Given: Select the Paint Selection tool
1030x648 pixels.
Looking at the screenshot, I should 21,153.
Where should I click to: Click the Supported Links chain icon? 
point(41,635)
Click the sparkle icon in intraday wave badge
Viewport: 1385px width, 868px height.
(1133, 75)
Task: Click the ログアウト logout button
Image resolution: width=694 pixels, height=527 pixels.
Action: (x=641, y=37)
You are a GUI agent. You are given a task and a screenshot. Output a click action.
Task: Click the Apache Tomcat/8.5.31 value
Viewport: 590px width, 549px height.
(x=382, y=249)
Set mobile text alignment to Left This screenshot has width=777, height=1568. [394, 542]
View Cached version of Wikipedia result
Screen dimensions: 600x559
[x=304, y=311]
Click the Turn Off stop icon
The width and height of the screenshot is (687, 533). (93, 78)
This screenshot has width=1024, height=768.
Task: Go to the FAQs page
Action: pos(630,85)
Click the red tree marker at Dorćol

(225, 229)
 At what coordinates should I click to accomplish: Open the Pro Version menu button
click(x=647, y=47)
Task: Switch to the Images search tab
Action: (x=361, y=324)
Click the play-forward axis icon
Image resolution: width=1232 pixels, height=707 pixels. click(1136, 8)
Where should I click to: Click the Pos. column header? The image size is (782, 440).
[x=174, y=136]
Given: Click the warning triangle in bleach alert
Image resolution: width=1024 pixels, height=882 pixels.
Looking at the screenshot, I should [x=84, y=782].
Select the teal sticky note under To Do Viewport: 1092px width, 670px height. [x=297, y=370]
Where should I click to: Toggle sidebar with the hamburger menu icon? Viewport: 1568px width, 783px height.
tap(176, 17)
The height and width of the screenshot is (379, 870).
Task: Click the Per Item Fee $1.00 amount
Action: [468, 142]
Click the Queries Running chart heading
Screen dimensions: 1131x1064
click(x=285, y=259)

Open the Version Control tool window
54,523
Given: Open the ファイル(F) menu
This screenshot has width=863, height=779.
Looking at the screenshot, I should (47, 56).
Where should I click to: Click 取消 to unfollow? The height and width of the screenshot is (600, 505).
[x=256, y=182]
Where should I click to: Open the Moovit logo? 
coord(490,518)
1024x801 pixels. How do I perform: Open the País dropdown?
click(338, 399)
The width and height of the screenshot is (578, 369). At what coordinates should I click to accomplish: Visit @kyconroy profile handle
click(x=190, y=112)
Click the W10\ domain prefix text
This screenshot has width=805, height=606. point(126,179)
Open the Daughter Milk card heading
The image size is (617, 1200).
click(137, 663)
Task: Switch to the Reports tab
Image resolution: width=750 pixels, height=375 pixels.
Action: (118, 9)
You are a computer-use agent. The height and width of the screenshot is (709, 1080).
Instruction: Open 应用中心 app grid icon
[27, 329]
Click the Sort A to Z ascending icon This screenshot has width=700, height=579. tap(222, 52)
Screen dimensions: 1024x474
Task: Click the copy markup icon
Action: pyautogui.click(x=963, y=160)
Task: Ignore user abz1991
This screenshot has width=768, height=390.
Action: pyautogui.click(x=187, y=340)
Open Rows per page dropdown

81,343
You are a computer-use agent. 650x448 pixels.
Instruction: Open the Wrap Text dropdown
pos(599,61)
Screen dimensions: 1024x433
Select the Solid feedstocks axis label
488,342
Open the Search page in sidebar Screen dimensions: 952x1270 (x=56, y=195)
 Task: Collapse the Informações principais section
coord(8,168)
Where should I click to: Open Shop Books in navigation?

Work request: After reading the listing, write out every line of it exactly.

Answer box:
Given: Select the Paint Selection tool
1030x648 pixels.
Looking at the screenshot, I should 21,153.
Where should I click to: Click the Supported Links chain icon? 
point(41,635)
Click the sparkle icon in intraday wave badge
Viewport: 1385px width, 868px height.
(1133, 75)
Task: Click the ログアウト logout button
Image resolution: width=694 pixels, height=527 pixels.
Action: (x=641, y=37)
You are a GUI agent. You are given a task and a screenshot. Output a click action.
Task: Click the Apache Tomcat/8.5.31 value
Viewport: 590px width, 549px height.
(x=382, y=249)
Set mobile text alignment to Left This screenshot has width=777, height=1568. [394, 542]
View Cached version of Wikipedia result
Screen dimensions: 600x559
[x=304, y=311]
Click the Turn Off stop icon
The width and height of the screenshot is (687, 533). (93, 78)
This screenshot has width=1024, height=768.
Task: Go to the FAQs page
Action: pos(630,85)
Click the red tree marker at Dorćol

(225, 229)
 At what coordinates should I click to accomplish: Open the Pro Version menu button
click(x=647, y=47)
Task: Switch to the Images search tab
Action: (x=361, y=324)
Click the play-forward axis icon
Image resolution: width=1232 pixels, height=707 pixels. click(1136, 8)
Where should I click to: Click the Pos. column header? The image size is (782, 440).
[x=174, y=136]
Given: Click the warning triangle in bleach alert
Image resolution: width=1024 pixels, height=882 pixels.
Looking at the screenshot, I should [x=84, y=782].
Select the teal sticky note under To Do Viewport: 1092px width, 670px height. [x=297, y=370]
Where should I click to: Toggle sidebar with the hamburger menu icon? Viewport: 1568px width, 783px height.
tap(176, 17)
The height and width of the screenshot is (379, 870).
Task: Click the Per Item Fee $1.00 amount
Action: [468, 142]
Click the Queries Running chart heading
Screen dimensions: 1131x1064
click(x=285, y=259)

Open the Version Control tool window
54,523
Given: Open the ファイル(F) menu
This screenshot has width=863, height=779.
Looking at the screenshot, I should (47, 56).
Where should I click to: Click 取消 to unfollow? The height and width of the screenshot is (600, 505).
[x=256, y=182]
Where should I click to: Open the Moovit logo? 
coord(490,518)
1024x801 pixels. How do I perform: Open the País dropdown?
click(338, 399)
The width and height of the screenshot is (578, 369). At what coordinates should I click to accomplish: Visit @kyconroy profile handle
click(x=190, y=112)
Click the W10\ domain prefix text
This screenshot has width=805, height=606. point(126,179)
Open the Daughter Milk card heading
The image size is (617, 1200).
click(137, 663)
Task: Switch to the Reports tab
Image resolution: width=750 pixels, height=375 pixels.
Action: (118, 9)
You are a computer-use agent. The height and width of the screenshot is (709, 1080).
Instruction: Open 应用中心 app grid icon
[27, 329]
Click the Sort A to Z ascending icon This screenshot has width=700, height=579. tap(222, 52)
Screen dimensions: 1024x474
Task: Click the copy markup icon
Action: pyautogui.click(x=963, y=160)
Task: Ignore user abz1991
This screenshot has width=768, height=390.
Action: pyautogui.click(x=187, y=340)
Open Rows per page dropdown

81,343
You are a computer-use agent. 650x448 pixels.
Instruction: Open the Wrap Text dropdown
pos(599,61)
Screen dimensions: 1024x433
Select the Solid feedstocks axis label
488,342
Open the Search page in sidebar Screen dimensions: 952x1270 (x=56, y=195)
 Task: Collapse the Informações principais section
coord(8,168)
Where should I click to: Open Shop Books in navigation?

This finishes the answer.